Gary Lucido, president of Chicago-based Lucid Realty, says a real estate agent should have certain key attributes.
“Get a really smart Realtor. Not the top producer. Not a self-proclaimed neighborhood expert. Not someone with signs all over the neighborhood. Not a neighbor, relative, or friend. But someone who is resourceful, knowledgeable, and responsive,” said Lucido.
Secret #7: They shop for a mortgage early.
Mortgage shopping should be done early in the search process, not after you’ve laid eyes on the home you absolutely must have.

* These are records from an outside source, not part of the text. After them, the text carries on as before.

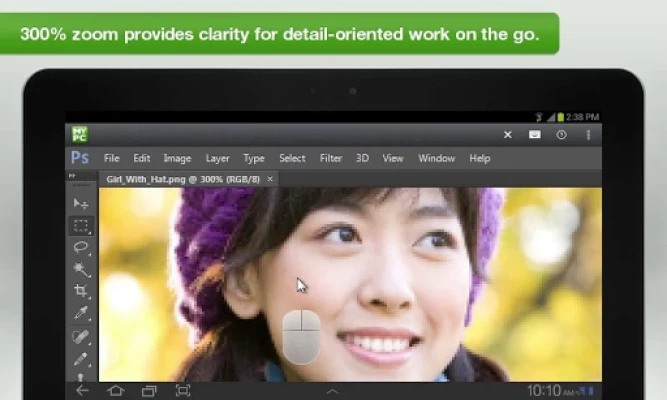Screen dimensions: 667x400
Task: Click the Photoshop Ps logo
Action: (x=80, y=158)
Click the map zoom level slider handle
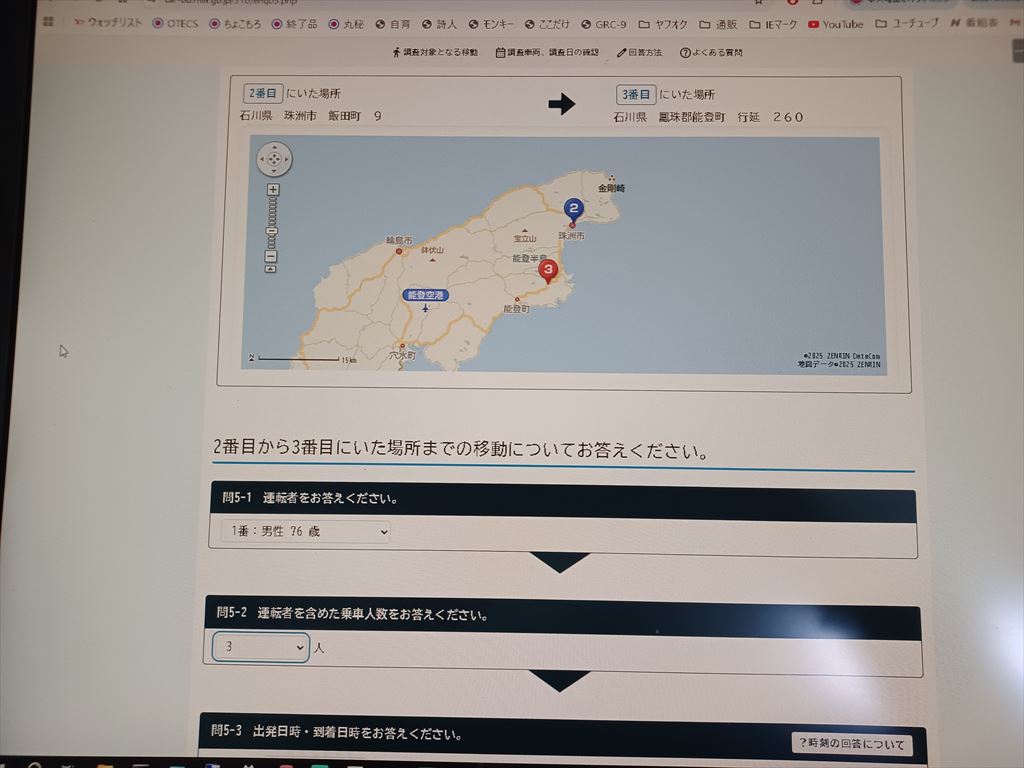Image resolution: width=1024 pixels, height=768 pixels. [272, 232]
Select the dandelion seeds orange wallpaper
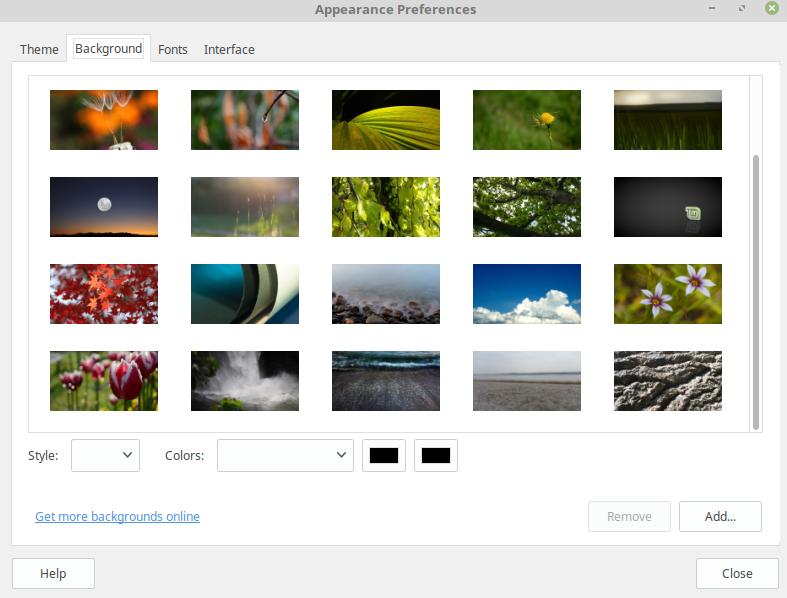Viewport: 787px width, 598px height. 104,120
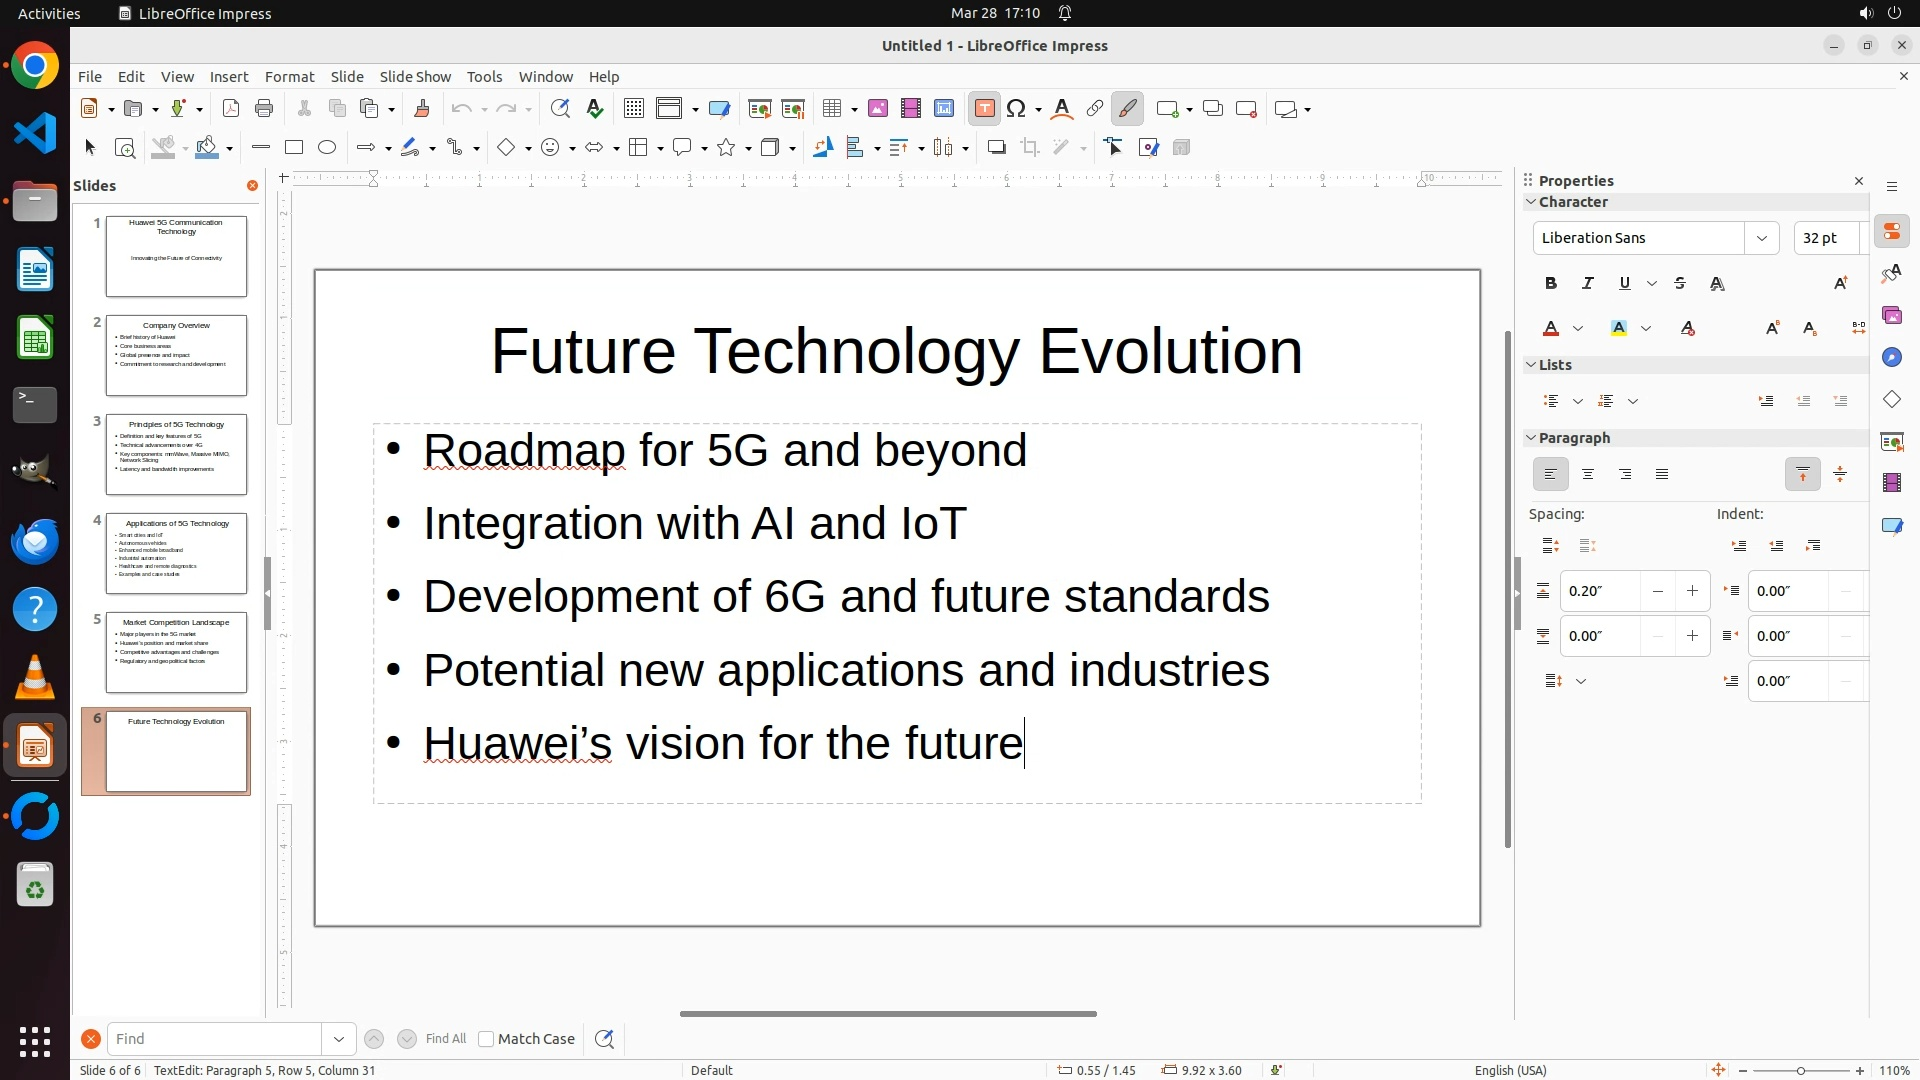
Task: Set paragraph alignment to centered
Action: (1588, 475)
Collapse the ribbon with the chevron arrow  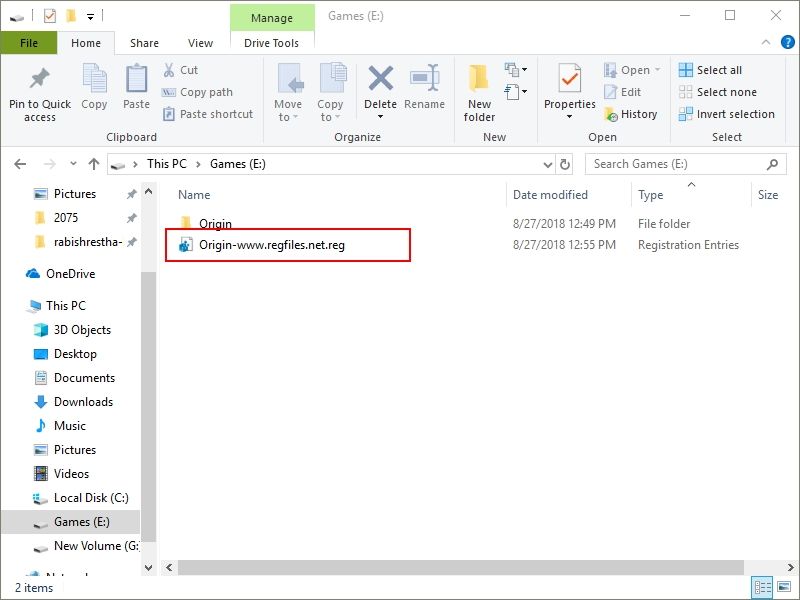click(x=764, y=44)
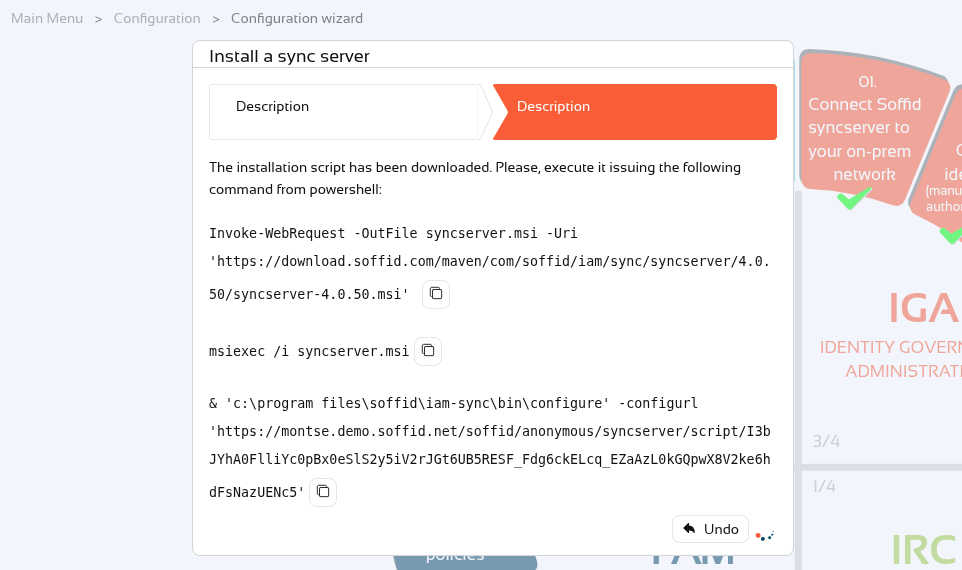This screenshot has height=570, width=962.
Task: Click the Install a sync server title
Action: 289,56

For one thing, getting preapproved helps you know for sure how much house you can afford. And in a competitive housing market, you’ll generally need a letter of preapproval from your lender if you want to stand a chance in a multiple-offer situation.
Plus, shopping for a mortgage before you absolutely need one will give you time to find the very best rates. “Once you have a contract, you need to move quickly to get your mortgage, and you don’t have time to shop around,” said Lucido.
Embarking on mortgage shopping early also allows buyers time to thoroughly educate themselves about the various types of financial products available, noted Luke Babich, co-founder of the nationwide referral brokerage Clever Real Estate, and a licensed real estate agent in Missouri.
- Read more: How to Find the Best Mortgage Rates
Secret #8: They set aside enough time for house hunting.
The market moves fast, and buying a house isn’t like picking out a new coffeemaker on Amazon. So if you’re serious about your search, Conway says, it’s a good idea to budget time every week or weekend to see homes. Schedule the time in advance with your real estate agent, she adds. “No last-minute frantic calls to try to squeeze showings in.”
Secret #9: They think long-term.
When searching for a home, think about where you might want to be in five, 10, or 20 years, and how this purchase might help get you there, says Bull.
“A great buy that’s not a long-term fit might be perfect for now and make a fantastic rental down the road or allow you to sell high and upgrade,” said Bull. “Having that vision helps buyers make informed decisions.”
The Bottom Line
This is by no means an exhaustive list. But nearly all the Realtors I spoke to agreed that there are indeed some fairly consistent habits among home buyers who are ultimately the most successful. And while having your finances in order is a tremendous help, being organized, informed, prepared, and engaged during a home search will also play a vital role in making your homebuying experience a good one.
“These habits are important because a real estate transaction can take all the time you have and can be at times stressful,” said Conway. “And by starting smart and making the right choices, you can eliminate or reduce those instances of fatigue, failure, or heartbreak, including missed dream homes, broken contracts, unethical Realtors, and not being ready to buy financially and emotionally.”